Social impact is the impact - positive and negative - that a business has on people within the business, in the value chain and in the wider world. These impacts may be physical, mental, emotional or spiritual.
Social value is the positive benefit (added value) an organisation delivers; it does not address the negative impacts. An organisation can be adding social value, for example, by taking on apprentices whilst still engaging in forced labour or producing a product that is harmful to the customer.
Social impact – the footprint
The consequences of doing day-to-day business
Social value – the handprint
The conscious positive impact on society
For the full picture, you'll need to look at the footprint, not just the handprint.

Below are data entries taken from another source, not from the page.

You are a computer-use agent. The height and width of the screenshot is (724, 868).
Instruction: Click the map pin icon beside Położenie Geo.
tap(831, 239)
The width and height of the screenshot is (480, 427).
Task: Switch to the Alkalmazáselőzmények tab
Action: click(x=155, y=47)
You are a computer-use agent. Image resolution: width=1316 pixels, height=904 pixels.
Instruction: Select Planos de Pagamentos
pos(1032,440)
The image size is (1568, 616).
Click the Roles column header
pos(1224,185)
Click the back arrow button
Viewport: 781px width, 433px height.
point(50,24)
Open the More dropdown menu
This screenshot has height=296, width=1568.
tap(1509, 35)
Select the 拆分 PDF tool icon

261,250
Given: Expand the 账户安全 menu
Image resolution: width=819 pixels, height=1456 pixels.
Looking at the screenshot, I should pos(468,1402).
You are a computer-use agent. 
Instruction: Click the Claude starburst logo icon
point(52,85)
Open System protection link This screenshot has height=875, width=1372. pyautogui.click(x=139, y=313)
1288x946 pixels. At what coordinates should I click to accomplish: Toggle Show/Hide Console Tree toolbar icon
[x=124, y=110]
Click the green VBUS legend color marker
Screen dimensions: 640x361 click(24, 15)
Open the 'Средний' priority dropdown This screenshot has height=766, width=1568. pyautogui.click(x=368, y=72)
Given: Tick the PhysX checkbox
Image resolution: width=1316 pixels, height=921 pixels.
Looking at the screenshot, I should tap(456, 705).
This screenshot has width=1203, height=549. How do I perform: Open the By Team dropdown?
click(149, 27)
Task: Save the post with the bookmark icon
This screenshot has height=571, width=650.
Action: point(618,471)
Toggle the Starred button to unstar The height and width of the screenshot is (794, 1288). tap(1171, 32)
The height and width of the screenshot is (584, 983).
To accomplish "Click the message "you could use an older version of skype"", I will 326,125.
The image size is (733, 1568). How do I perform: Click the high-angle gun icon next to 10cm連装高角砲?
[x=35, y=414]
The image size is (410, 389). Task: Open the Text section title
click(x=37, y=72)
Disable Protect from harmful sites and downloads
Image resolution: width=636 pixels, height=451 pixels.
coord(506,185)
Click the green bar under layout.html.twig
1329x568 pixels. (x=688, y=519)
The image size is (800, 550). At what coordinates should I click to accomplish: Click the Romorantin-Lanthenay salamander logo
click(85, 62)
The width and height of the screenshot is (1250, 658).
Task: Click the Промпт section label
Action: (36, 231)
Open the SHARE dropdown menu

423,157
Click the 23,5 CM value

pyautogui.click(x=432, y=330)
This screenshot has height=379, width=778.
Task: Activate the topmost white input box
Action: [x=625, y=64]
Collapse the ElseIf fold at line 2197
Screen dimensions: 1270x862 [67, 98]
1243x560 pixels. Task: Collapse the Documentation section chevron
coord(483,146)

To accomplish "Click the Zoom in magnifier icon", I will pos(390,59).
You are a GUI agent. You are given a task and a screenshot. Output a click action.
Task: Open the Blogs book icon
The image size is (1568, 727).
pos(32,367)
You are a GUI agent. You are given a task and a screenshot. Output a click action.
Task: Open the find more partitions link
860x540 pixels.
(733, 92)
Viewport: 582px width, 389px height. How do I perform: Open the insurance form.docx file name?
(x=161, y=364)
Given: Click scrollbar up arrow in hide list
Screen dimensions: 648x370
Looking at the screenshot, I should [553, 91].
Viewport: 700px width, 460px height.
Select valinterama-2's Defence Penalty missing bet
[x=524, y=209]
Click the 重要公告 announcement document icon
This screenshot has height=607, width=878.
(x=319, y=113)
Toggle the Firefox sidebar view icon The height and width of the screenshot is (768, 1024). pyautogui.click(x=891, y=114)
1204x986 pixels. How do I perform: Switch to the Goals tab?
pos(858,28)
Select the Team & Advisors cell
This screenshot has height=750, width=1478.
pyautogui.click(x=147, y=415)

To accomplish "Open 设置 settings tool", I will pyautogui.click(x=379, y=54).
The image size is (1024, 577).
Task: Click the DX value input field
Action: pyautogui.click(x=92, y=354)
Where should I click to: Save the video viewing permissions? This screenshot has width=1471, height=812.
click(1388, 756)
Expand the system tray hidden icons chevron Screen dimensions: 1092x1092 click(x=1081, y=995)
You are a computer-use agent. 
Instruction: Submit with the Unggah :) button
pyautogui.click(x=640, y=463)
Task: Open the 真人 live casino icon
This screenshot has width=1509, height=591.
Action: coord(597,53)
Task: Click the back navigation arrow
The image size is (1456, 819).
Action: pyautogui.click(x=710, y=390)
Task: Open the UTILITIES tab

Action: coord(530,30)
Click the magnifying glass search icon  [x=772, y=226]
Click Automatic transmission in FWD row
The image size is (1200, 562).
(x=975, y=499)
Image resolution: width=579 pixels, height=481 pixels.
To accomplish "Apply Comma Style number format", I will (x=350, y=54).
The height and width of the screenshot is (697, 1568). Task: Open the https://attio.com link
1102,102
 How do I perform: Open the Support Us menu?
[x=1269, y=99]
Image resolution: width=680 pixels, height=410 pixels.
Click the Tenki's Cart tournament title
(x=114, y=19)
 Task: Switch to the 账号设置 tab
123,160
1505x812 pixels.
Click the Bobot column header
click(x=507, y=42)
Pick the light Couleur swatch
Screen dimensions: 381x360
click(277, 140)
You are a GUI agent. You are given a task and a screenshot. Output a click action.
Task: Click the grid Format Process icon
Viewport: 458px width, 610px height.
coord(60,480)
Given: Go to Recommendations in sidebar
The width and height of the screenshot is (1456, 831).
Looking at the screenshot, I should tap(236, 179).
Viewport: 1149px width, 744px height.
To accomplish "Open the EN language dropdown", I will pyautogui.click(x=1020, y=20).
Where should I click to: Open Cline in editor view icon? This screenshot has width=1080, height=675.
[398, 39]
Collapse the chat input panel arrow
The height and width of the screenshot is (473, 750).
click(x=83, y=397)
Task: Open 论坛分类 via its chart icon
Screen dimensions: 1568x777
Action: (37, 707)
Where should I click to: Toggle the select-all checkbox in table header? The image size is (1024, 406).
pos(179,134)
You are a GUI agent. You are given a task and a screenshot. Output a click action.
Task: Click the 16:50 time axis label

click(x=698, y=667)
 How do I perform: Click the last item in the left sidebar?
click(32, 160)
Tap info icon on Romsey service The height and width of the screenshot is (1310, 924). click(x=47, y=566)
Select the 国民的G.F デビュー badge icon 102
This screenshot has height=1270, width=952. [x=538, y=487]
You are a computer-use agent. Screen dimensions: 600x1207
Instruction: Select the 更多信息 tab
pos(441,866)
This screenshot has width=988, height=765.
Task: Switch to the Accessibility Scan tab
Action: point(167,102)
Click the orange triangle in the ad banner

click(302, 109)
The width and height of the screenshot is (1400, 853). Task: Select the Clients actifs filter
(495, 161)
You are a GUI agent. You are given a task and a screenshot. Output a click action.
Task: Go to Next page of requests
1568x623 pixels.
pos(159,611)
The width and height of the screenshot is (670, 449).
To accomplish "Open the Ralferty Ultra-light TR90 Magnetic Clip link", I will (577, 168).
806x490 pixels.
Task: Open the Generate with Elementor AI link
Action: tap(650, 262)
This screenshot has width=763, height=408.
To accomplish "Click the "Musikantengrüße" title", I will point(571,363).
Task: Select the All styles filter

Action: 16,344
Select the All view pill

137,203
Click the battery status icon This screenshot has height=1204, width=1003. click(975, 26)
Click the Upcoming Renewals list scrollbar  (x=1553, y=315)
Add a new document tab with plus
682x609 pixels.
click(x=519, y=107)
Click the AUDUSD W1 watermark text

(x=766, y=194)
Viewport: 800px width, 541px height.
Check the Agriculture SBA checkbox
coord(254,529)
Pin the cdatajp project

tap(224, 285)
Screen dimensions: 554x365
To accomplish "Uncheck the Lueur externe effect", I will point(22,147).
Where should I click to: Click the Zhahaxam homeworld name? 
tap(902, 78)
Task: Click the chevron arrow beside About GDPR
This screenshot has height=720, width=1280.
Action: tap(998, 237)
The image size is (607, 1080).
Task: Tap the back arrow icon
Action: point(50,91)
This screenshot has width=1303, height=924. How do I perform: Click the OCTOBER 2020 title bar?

The social side of sustainability is often ignored or avoided by those running organisations because, among other things, it is too difficult; too inconsistent; too complicated; they think it’s irrelevant or that they’re already doing it; they consider it a nice to have, not important; it’s too difficult to measure. The problem is that a proportion of their staff and customers may not agree with or accept these excuses. The consequences of this can be:
There is an ever increasing plethora of social legislation organisations need to address – the Social Value Act, the Dodd Frank Act, impending EU legislation on conflict minerals, the California Transparency in Supply Chains Act, the UK Bribery Act and the recent Modern Slavery Act to name but a few. In addition, in 2011 the UN Guiding Principles on Business and Human Rights were endorsed by the UN Human Rights Council. Whilst they aren’t mandatory there is an expectation that businesses will follow the guidance and carry out due diligence on their human rights impacts through their businesses and their supply chains.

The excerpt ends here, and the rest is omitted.